This weekend I watched The Goddess Project with some friends. Afterward, I just kept thinking that I never feel limited by being female. I’m not saying I don’t see inequities in corporations, organizations, and institutions or that I haven’t sometimes had to figure out ways to navigate that wouldn’t be required of men. I’m just saying, I haven’t ever felt like I shouldn’t pursue whatever I want to pursue because I’m a girl.

Why am I writing about any of this? I’m not exactly sure. It has something to do with watching that movie, taking care of a 2-year-old, and trying to be present when everything feels raw. There’s a point lurking somewhere in the back of my mind. Maybe I’ll find it if I just keep writing.

There are times that my grandson DJ pouts and whines about something and I just smile and walk away because the behavior is best ignored. There have been other times when he has behaved badly, gotten in trouble, and then thrown a B.I.G. fit. My first instinct is to lay down the law. After all, he’s already gotten consequences and now he’s behaving worse.

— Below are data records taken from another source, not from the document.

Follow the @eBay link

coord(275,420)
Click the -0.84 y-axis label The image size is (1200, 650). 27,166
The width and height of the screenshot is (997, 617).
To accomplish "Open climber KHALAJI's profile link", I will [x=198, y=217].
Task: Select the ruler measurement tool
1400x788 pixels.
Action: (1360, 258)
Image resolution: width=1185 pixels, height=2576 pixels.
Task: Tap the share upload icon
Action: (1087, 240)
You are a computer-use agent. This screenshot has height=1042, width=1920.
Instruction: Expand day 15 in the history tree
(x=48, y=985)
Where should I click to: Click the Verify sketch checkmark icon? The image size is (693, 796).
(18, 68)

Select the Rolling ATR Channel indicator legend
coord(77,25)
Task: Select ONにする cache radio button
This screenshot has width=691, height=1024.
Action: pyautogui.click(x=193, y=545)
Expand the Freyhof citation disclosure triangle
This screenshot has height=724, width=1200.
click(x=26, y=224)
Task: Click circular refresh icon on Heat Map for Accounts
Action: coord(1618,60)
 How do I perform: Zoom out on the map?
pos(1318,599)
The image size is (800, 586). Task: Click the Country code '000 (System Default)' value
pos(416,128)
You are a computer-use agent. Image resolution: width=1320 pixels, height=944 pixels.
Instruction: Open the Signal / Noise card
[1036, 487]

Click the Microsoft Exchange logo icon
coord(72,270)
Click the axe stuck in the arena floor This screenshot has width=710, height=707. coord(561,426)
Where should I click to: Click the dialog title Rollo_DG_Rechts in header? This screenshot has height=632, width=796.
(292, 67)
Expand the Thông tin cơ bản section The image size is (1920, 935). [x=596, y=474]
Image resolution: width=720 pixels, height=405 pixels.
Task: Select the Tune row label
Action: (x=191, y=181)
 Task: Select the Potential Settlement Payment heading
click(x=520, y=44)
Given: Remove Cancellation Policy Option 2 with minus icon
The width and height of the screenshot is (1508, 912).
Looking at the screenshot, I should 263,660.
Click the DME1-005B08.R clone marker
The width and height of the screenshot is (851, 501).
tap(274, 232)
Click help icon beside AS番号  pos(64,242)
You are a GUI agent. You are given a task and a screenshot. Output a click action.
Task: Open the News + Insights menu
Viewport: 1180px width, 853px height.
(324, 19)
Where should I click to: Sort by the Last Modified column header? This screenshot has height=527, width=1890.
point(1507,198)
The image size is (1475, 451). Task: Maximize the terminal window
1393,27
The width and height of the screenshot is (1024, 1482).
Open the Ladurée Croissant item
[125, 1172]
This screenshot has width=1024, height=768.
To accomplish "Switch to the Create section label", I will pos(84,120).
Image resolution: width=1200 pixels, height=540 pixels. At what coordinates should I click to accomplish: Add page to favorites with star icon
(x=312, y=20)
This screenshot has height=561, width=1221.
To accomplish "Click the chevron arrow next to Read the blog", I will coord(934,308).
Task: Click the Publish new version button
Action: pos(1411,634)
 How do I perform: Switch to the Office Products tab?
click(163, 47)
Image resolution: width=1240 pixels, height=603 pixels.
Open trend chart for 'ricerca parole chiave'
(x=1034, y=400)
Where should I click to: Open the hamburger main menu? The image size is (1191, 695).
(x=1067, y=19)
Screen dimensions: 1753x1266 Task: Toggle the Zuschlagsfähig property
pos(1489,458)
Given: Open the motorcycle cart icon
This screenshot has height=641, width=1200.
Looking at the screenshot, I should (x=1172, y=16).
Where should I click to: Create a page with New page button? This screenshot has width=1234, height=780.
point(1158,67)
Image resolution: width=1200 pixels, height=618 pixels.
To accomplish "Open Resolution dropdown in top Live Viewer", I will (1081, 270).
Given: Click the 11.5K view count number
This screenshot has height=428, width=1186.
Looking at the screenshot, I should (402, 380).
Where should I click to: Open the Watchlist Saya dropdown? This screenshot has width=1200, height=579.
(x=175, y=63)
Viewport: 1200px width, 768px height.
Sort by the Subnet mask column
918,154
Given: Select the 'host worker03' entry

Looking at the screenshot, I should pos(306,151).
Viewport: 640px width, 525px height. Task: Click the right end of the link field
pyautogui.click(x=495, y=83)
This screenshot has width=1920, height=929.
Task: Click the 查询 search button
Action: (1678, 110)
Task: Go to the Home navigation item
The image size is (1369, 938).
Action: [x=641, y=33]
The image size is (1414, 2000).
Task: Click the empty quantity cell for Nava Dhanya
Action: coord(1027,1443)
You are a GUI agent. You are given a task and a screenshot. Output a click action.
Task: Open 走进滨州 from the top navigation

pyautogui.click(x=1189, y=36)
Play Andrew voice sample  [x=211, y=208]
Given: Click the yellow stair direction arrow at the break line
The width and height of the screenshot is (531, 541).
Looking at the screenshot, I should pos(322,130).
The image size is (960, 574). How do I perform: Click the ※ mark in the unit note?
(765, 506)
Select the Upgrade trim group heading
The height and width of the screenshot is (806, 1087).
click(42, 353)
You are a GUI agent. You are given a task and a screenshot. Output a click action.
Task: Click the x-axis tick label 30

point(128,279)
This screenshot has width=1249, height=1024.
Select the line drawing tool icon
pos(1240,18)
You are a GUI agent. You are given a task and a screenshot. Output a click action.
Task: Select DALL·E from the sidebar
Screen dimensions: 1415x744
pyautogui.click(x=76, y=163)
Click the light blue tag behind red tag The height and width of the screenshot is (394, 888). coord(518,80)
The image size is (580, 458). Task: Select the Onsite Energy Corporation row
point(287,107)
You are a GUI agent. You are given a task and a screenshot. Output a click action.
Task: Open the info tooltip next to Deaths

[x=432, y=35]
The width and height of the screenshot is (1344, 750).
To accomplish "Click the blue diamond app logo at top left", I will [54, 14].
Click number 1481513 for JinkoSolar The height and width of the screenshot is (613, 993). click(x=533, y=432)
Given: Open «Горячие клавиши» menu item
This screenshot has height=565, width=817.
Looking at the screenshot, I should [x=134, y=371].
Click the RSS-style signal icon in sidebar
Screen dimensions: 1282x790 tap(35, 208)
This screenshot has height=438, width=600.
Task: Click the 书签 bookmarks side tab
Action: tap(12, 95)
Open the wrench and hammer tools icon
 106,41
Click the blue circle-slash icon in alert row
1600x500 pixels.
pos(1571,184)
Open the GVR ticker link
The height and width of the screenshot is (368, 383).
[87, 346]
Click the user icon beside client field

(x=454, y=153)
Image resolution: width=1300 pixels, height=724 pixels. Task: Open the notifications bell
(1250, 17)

But one day when this happened, instead of being punitive, I picked him up, held him close and told him what a good boy he was and that I was pretty sure we could figure out how to solve the problem. He stopped crying, yelling, and kicking, calmed down and was cooperative. It was an eye-opener. I have no idea why it struck me that was the thing to do, but somehow I knew he needed the opposite of what logic was telling me.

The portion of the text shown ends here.